IsBlank Method (GdPictureImaging)

Discussions about image processing and document imaging.
Post Reply
mtnguyen
Posts: 8
Joined: Mon Nov 13, 2017 11:33 pm

IsBlank Method (GdPictureImaging)

Post by mtnguyen » Mon Dec 11, 2017 4:47 am

Hi,

Is there any different between V11 and V14 regarding IsBlank Method?
As I have just upgraded to V14 to utilise OCRPages method but just noticed that the IsBlank method returns different results for the same Multipage TIF image. The method was called as follows:

if (m_GdPictureImaging.IsBlank(m_ImageID, float.Parse(this.tifToPDFConfig.DeleteBlanksBlankPixelThresholdInt), true))

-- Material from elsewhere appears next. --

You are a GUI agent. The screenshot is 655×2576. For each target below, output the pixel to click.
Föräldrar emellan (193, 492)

this.tifToPDFConfig.DeleteBlanksBlankPixelThresholdInt was set to 99.95

Note: before making this post, I have downloaded the latest version 14.0.0.27. The version that had the different result was 11.2.0.7.

Regards

David
Posts: 66
Joined: Mon Feb 08, 2016 3:12 pm

Re: IsBlank Method (GdPictureImaging)

Post by David » Tue Dec 12, 2017 11:47 am

Hi,

We have changed the blank page detection in order to improve its accuracy. This change might request a slight change of the threshold under certain circumstances.

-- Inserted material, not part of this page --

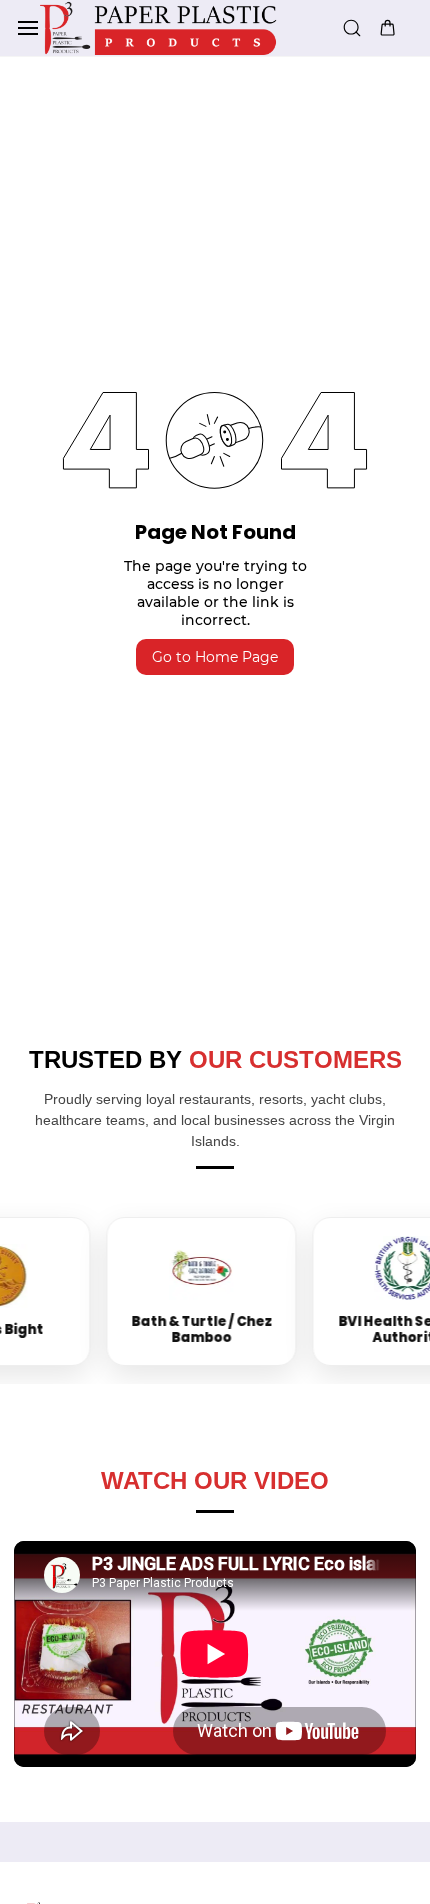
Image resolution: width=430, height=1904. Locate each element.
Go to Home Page (215, 657)
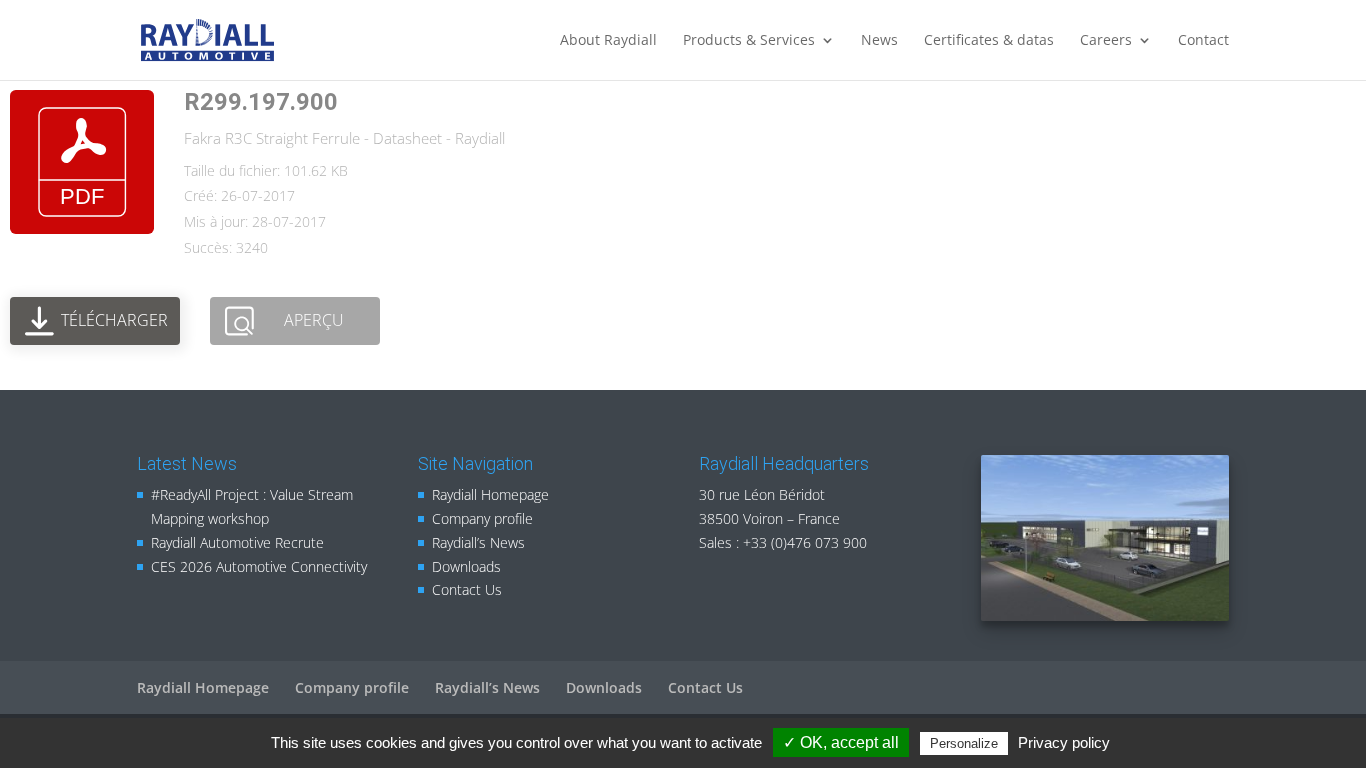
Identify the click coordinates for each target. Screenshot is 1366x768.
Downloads (466, 566)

Feel free to share the impacted images in case you need us to have a look.

Regards,

David

mtnguyen
Posts: 8
Joined: Mon Nov 13, 2017 11:33 pm

Re: IsBlank Method (GdPictureImaging)

Post by mtnguyen » Thu Dec 14, 2017 1:45 am

Hi David,

I attached my test images. This is the process that we have been using with Ver 11 for TIF to PDF Ocr:
1. Remove punch holes on even pages only using GdPictureImaging.RemoveHolePunch
- Note: Ver 11 does not have AccountForPunchHoles in IsBlank method and with Ver 14 I can remove this function.

2. Auto rotate

3. Detect and delete blank page on even pages only using GdPictureImaging.IsBlank(m_ImageID, float.Parse(this.tifToPDFConfig.DeleteBlanksBlankPixelThresholdInt), true)
Add or delete page based on IsBlank result with threshold = 99.95:
- GdPictureImaging.TiffAddToMultiPageFile(m_ImageID, i, tiffcompression)
- GdPictureImaging.TiffDeletePage(m_ImageID, i)

4. OCR using GdPictureImaging.PdfOCRCreateFromMultipageTIFF
**Note:

Two tests was run with referencing to Ver 11 and 14 with exact same setting and Ver 11 seems to be better.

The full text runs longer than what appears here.